Europe is not really a continent, geographically speaking.

Continents are meant to be defined by tectonic plates. But Europe is just a peninsula of the massive Eurasian Tectonic plate.

India, called a subcontinent, has its own plate. As does Arabia. Much of central America sits on the Caribbean plate, rather than the North American or South American.

So Europe is really not a geographical entity. What, then, is it?

It is sometimes assumed that the distinction is racial, that Europe is where the white people came from. There is little basis for that view in history. Europa was a figure of Greek legend.

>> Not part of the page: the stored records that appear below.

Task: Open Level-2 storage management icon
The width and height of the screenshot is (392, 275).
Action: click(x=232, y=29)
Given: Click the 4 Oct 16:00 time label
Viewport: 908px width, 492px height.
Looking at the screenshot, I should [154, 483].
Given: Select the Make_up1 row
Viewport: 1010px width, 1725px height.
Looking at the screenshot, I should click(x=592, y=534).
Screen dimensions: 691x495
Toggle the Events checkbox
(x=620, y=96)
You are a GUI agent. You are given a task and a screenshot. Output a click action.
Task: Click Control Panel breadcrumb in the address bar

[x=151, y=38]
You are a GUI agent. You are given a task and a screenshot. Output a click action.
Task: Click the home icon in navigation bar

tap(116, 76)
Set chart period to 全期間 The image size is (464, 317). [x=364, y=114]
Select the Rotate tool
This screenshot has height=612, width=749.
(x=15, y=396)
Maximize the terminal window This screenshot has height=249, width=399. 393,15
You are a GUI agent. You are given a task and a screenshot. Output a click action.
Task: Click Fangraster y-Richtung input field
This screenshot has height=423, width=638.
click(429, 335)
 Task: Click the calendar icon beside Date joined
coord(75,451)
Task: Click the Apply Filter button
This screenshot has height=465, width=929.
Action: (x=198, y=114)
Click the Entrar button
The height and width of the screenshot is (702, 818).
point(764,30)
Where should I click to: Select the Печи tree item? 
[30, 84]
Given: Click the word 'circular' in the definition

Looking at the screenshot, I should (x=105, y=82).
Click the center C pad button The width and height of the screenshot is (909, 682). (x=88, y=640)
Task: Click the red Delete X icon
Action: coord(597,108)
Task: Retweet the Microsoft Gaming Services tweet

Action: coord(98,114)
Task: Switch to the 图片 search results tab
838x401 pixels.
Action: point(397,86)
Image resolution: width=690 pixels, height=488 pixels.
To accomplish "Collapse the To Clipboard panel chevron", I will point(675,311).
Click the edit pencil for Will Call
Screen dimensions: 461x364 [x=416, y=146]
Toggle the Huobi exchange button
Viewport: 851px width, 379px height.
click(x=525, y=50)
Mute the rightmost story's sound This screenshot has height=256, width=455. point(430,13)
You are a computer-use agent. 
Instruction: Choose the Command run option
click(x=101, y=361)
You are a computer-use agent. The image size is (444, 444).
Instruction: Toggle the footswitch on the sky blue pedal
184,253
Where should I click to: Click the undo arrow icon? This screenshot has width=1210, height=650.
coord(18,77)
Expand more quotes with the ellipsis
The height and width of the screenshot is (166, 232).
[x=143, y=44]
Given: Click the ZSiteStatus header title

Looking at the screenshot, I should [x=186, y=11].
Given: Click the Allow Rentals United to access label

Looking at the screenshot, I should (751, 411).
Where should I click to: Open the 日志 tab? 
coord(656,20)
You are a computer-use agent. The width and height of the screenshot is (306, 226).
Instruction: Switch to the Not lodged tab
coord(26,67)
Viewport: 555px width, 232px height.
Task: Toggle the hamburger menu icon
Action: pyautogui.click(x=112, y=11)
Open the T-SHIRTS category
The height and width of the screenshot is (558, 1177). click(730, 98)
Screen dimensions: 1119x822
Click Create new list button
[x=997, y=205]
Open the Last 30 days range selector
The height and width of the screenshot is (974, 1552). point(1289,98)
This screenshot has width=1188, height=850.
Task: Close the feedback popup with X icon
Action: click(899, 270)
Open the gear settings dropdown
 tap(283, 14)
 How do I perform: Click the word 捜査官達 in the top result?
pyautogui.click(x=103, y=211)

Pretty soon the term Europe came to have a geographical meaning, which by the middle ages was taken to be the area where the Roman Church held sway.

That is the boundaries of Europe were defined by the Mediterranean (with Islam the majority belief to the south) and the Orthodox Christians to the East, and the Ottoman empire (including modern Greece and much of the Balkans) to the South East.

The world 'Europe' was not much in use, however. Christendom was the term of choice.

Only after the reformation, when the power of the Roman church was broken in large parts of Western Europe did the word 'Europe' come to the fore.

So Europe is a cultural place.

And it is not fixed. Greece rejected Roman papal authority back in 1053. It has not returned to the fold. But from a modern secular perspective Greece is viewed as the cradle of all European civilisation. It was only in the 19th century, during the reign of Westward leaning Tsar Peter the Great that Europe extended far enough east to include the Russian heartland. Although as early as the sixth century BC some Greeks had located the boundary between Europe and Asia somewhere in the Caucasus.

Sometimes people who are not really European attempt to define themselves as such, in order to make a political statement about what they want to be.

Therefore secular Turks will often describe Turkey as a 'European nation', when almost all definitions of Europe would place the country something more than 95% in Asia. The aforementioned Peter the Great shifted his capital to the West as part of an attempt to Europeanise his nation.

It is in this light that I would view the current struggle in Ukraine. Poland, a Catholic country, has a long history of Europeanism. It was the first country in Europe (since ancient times) to elect its head of state. Many Ukrainians see Poland as their closest neighbour. Russia, a big, Orthodox country, with a lot of money and oil, is seen by many other Ukrainians as their natural partner.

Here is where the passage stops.